Element and text position data
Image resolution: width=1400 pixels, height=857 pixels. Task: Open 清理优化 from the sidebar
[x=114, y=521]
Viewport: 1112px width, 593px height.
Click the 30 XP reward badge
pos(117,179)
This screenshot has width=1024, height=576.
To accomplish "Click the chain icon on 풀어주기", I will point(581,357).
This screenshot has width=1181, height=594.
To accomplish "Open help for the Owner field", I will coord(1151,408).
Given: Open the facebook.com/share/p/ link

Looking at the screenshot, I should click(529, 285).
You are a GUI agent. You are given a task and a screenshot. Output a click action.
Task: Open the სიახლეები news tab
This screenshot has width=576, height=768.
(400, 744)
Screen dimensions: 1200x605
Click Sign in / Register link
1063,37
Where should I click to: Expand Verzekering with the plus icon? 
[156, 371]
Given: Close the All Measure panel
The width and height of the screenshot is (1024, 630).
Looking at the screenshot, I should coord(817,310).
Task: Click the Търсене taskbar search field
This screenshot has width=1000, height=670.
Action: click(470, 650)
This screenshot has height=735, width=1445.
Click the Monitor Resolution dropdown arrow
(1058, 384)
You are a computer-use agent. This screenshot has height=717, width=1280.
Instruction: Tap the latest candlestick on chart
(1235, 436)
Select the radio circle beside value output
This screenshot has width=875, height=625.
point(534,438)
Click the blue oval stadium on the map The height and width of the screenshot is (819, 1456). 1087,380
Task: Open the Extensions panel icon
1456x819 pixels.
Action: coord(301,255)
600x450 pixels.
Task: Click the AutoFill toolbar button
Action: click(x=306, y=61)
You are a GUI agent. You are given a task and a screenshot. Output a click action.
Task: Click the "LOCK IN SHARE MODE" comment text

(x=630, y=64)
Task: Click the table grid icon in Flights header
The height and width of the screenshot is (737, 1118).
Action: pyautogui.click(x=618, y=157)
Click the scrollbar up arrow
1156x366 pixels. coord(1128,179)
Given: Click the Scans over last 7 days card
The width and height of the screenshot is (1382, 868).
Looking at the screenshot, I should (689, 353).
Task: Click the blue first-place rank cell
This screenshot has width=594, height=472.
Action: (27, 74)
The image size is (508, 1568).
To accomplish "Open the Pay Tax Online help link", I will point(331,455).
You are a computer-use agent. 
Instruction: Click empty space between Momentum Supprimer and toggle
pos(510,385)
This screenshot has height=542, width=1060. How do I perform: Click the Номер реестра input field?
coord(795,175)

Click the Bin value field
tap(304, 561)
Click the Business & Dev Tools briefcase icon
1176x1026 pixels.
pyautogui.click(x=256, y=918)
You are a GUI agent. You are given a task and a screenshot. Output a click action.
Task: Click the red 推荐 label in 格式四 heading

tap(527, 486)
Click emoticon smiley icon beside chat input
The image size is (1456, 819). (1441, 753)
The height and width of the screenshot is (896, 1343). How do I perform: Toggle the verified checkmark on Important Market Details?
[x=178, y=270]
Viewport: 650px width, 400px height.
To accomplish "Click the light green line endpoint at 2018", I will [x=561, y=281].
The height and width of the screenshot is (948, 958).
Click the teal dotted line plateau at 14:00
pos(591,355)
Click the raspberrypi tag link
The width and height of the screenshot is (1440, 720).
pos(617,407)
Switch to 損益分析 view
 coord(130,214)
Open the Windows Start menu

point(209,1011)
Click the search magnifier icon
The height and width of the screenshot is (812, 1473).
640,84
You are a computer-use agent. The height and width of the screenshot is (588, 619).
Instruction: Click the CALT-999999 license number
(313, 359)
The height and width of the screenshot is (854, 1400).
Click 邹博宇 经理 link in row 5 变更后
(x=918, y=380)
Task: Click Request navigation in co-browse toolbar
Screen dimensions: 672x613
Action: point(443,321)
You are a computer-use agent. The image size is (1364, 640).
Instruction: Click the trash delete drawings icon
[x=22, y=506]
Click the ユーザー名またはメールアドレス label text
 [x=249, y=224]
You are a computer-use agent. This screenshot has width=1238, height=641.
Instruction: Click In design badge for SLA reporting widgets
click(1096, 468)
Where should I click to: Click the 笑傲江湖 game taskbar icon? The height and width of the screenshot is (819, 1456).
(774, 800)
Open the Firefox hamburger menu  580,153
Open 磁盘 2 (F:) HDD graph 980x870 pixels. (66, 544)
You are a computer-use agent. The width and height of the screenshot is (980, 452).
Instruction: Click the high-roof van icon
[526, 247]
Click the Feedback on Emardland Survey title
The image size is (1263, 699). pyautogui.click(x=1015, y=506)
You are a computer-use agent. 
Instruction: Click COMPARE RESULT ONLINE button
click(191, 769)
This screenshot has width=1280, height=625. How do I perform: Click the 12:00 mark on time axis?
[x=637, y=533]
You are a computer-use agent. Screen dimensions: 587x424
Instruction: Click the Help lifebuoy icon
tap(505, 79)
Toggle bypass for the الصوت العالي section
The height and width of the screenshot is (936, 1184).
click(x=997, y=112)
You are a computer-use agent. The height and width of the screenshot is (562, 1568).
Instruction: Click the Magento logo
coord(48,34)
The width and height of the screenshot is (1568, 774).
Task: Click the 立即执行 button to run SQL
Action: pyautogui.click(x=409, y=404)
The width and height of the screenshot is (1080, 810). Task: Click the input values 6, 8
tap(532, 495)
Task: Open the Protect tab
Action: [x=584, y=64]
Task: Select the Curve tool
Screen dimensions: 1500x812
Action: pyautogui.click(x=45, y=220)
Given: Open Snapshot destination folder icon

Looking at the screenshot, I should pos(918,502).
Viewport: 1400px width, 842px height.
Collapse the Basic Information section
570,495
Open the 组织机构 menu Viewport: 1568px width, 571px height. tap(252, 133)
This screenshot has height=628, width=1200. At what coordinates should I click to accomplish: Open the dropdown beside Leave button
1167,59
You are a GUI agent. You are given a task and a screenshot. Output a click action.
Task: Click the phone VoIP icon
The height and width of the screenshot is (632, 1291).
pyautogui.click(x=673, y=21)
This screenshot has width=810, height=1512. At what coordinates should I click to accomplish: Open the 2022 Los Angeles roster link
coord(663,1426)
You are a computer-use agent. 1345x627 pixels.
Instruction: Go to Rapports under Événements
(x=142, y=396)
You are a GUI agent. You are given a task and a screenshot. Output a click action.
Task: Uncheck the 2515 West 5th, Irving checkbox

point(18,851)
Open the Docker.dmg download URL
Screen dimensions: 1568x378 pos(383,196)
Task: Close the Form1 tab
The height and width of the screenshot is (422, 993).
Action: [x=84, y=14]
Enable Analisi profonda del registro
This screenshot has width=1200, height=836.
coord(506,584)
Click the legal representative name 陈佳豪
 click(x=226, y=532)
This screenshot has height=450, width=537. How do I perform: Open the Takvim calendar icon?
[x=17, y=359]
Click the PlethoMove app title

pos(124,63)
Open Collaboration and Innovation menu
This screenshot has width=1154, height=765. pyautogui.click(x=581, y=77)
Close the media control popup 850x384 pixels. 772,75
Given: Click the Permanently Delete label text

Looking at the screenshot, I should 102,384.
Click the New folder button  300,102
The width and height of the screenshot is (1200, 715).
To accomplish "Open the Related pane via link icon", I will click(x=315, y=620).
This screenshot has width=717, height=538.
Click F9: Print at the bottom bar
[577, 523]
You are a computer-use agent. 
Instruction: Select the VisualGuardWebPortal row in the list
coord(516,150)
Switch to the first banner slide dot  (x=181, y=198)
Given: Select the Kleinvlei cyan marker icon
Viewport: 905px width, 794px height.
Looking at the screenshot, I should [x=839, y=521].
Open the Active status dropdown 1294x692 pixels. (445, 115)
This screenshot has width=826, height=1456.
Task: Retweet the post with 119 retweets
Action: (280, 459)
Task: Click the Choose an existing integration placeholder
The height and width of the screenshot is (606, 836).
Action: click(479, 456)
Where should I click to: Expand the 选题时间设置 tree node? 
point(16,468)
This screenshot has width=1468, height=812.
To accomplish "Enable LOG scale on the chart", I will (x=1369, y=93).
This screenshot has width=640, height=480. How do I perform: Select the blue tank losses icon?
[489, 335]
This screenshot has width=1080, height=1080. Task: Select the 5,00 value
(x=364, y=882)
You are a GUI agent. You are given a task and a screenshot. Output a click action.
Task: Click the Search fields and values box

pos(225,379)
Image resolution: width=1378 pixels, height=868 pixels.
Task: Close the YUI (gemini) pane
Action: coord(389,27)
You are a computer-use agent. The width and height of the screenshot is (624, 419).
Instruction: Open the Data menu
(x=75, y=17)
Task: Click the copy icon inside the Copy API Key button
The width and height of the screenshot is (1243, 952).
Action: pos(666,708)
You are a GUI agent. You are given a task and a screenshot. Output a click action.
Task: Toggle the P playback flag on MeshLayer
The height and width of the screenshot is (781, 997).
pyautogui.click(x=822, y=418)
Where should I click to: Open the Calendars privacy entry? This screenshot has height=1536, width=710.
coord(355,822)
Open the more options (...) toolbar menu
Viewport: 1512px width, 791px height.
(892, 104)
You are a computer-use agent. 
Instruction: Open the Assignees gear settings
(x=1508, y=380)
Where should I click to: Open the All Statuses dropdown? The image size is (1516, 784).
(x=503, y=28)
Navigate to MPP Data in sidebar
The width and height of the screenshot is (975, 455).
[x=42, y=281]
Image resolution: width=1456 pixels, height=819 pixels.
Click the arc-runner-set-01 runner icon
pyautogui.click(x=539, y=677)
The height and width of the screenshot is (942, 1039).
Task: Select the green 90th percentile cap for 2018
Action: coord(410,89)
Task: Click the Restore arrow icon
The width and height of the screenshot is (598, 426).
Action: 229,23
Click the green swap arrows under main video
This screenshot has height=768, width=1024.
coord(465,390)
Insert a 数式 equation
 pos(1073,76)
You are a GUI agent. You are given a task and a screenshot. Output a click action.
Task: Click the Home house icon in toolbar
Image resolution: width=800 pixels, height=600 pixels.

#### Short task
Count the lines in the items above that contain the string "folder", and reply with the number alone.

#### Correct result
2